How to Fix Flaky Tests Without Hiding Them Behind Retries
A flaky test is one that produces different results — pass or fail — against the same code. Fixing flaky tests means doing two things in order: identifying the root cause (timing, shared state, animations, network mocks, dynamic data, test order, or environment drift), then applying a deterministic fix instead of papering over the failure with a retry. This guide walks through all seven root causes with code-level fixes, then covers the detection systems — Playwright's --repeat-each, Cypress retries, Jest isolation, and quarantine queues — that high-velocity engineering teams use to keep flakiness from compounding.
Key takeaways
- Google's own research found roughly 1.5% of test runs at the company exhibit flaky behavior, affecting about 16% of tests in their corpus — one in seven.
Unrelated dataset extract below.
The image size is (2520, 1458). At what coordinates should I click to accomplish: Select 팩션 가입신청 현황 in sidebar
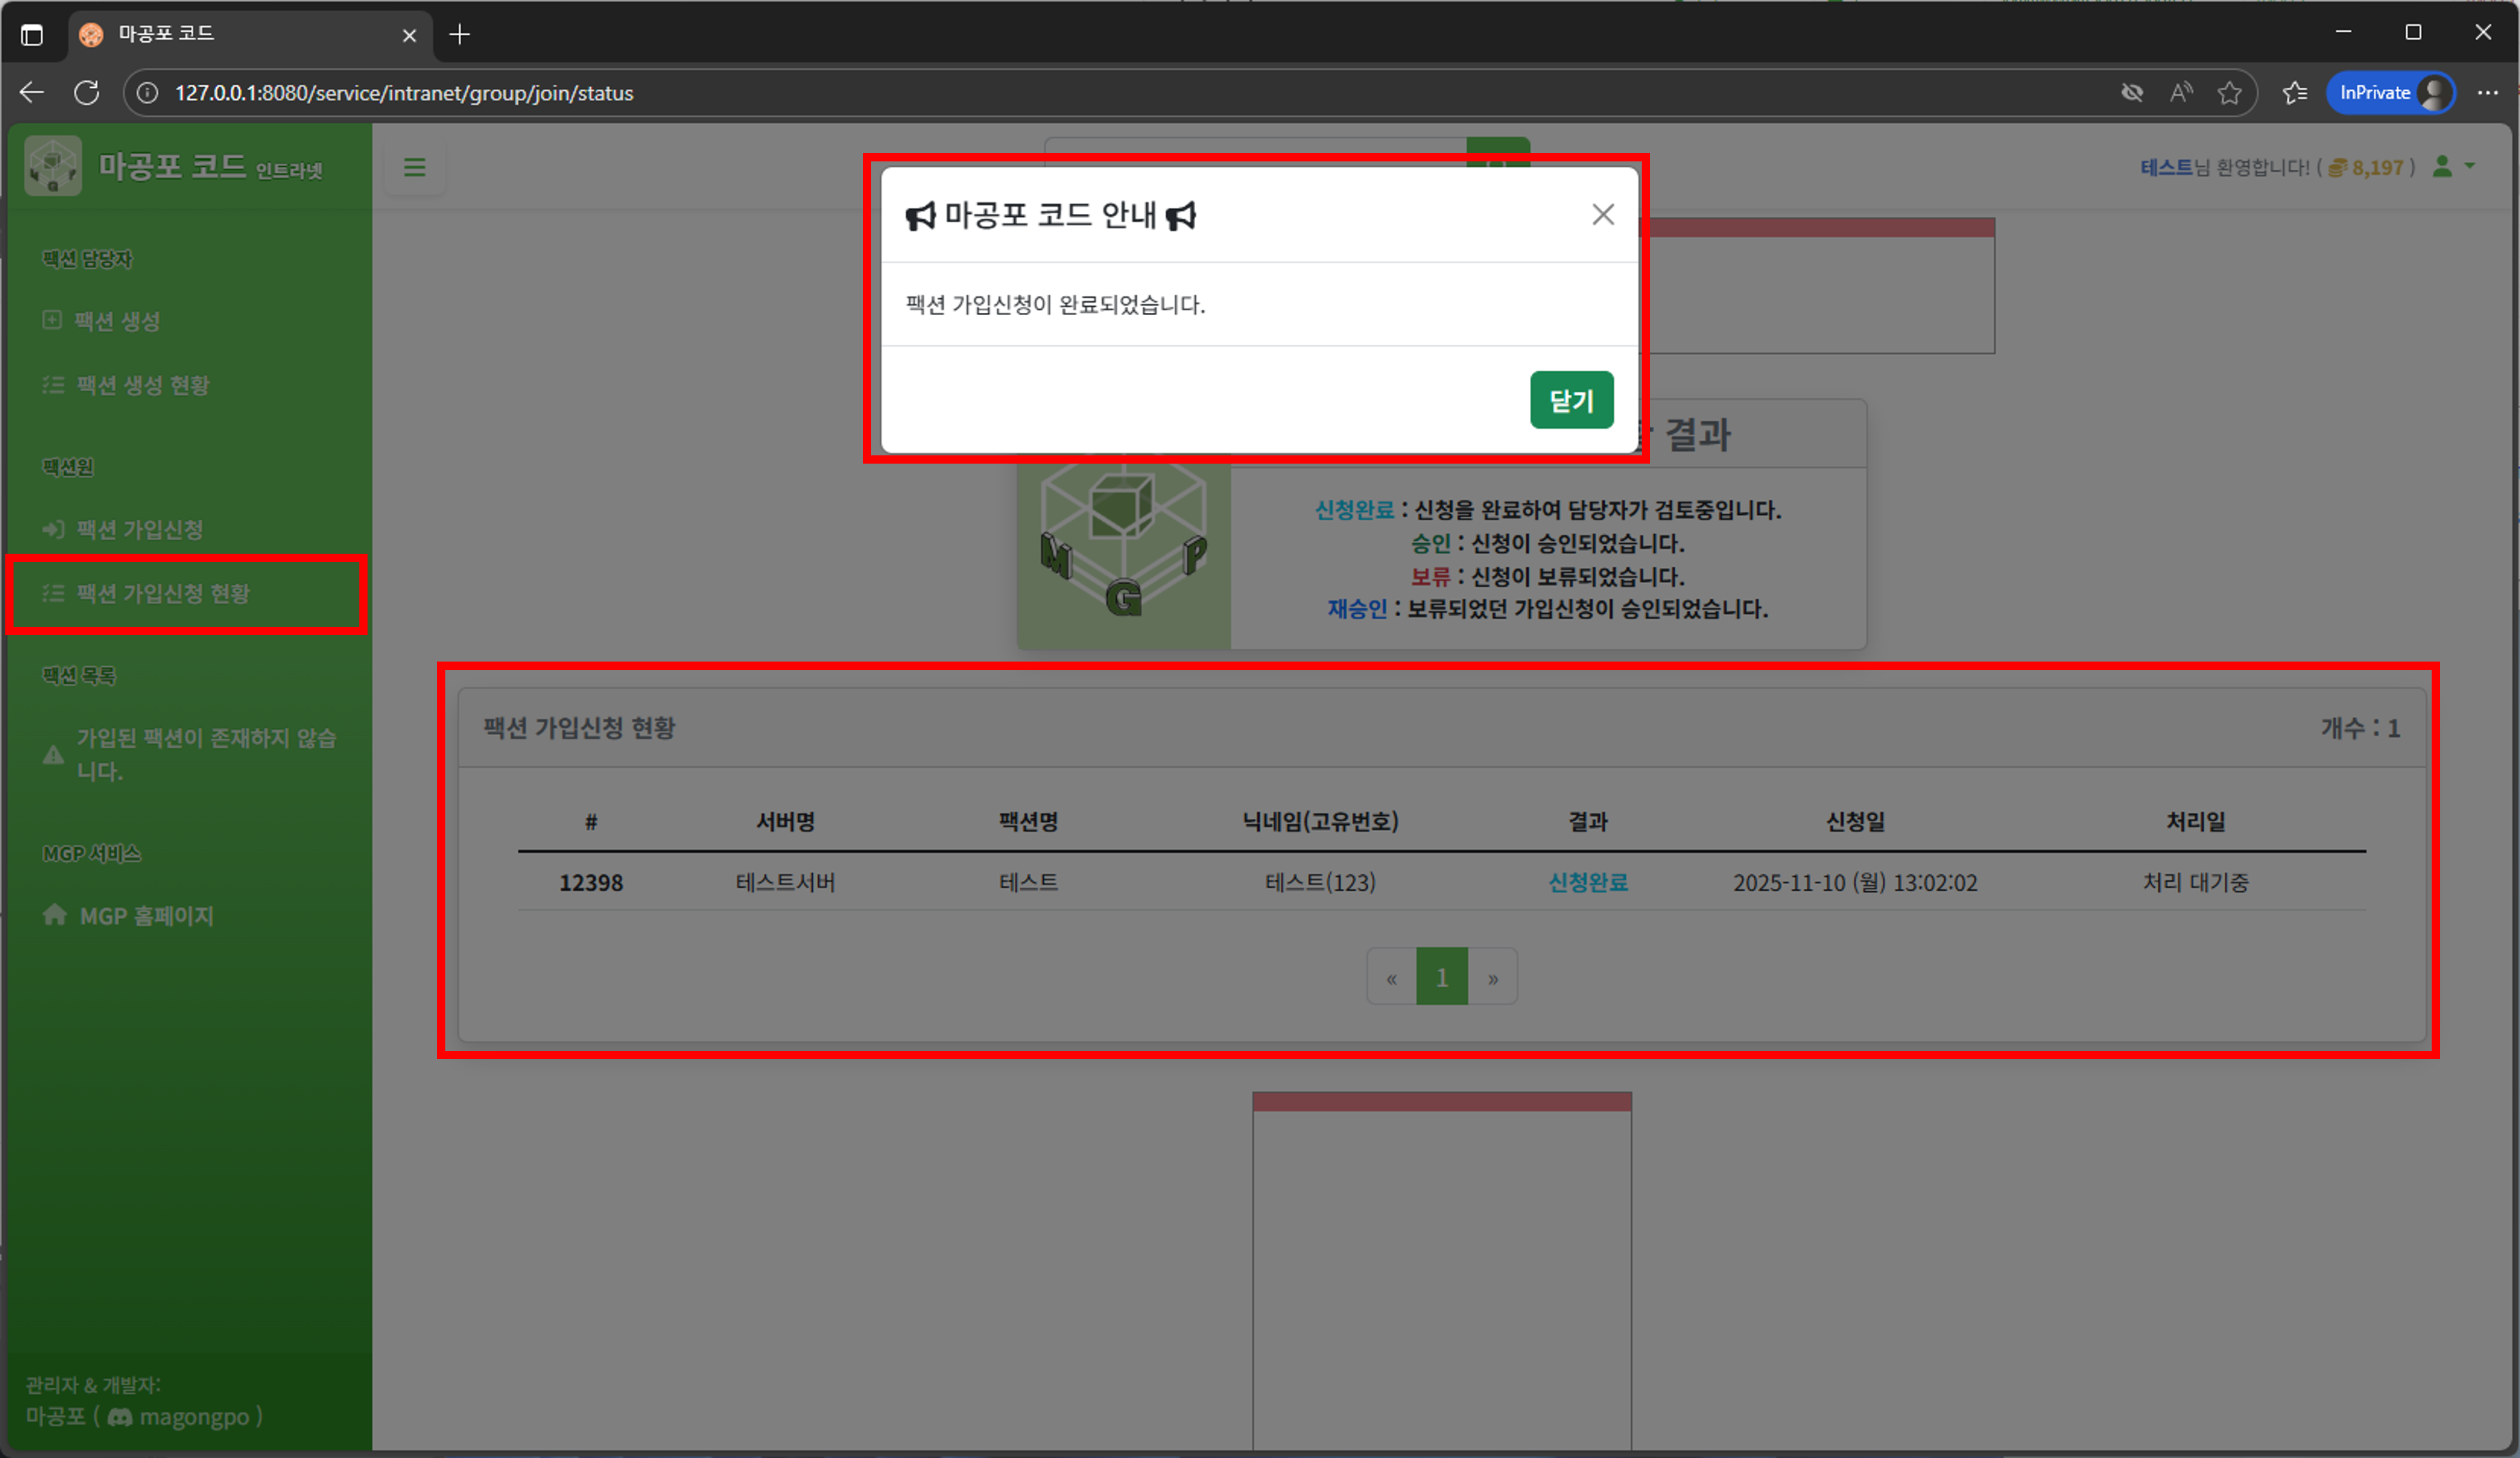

- Retries hide flakiness rather than fix it. Use them as a temporary signal, never as a permanent policy.
- The seven dominant root causes account for the overwhelming majority of real-world flakiness — async timing, test order, shared state, animations, network mock drift, dynamic data, environment drift.
- Quarantine queues, flakiness budgets, and
--repeat-eachstyle stress runs are the patterns Google, Spotify, Microsoft, and Atlassian have all converged on.
What makes a test flaky
A test is flaky when it produces inconsistent results against unchanged code. The test is nondeterministic. That is the line separating flakiness from a real bug: a test that fails consistently against a defect is doing its job, while a test that fails one run in fifty for reasons unrelated to the change being evaluated is noise.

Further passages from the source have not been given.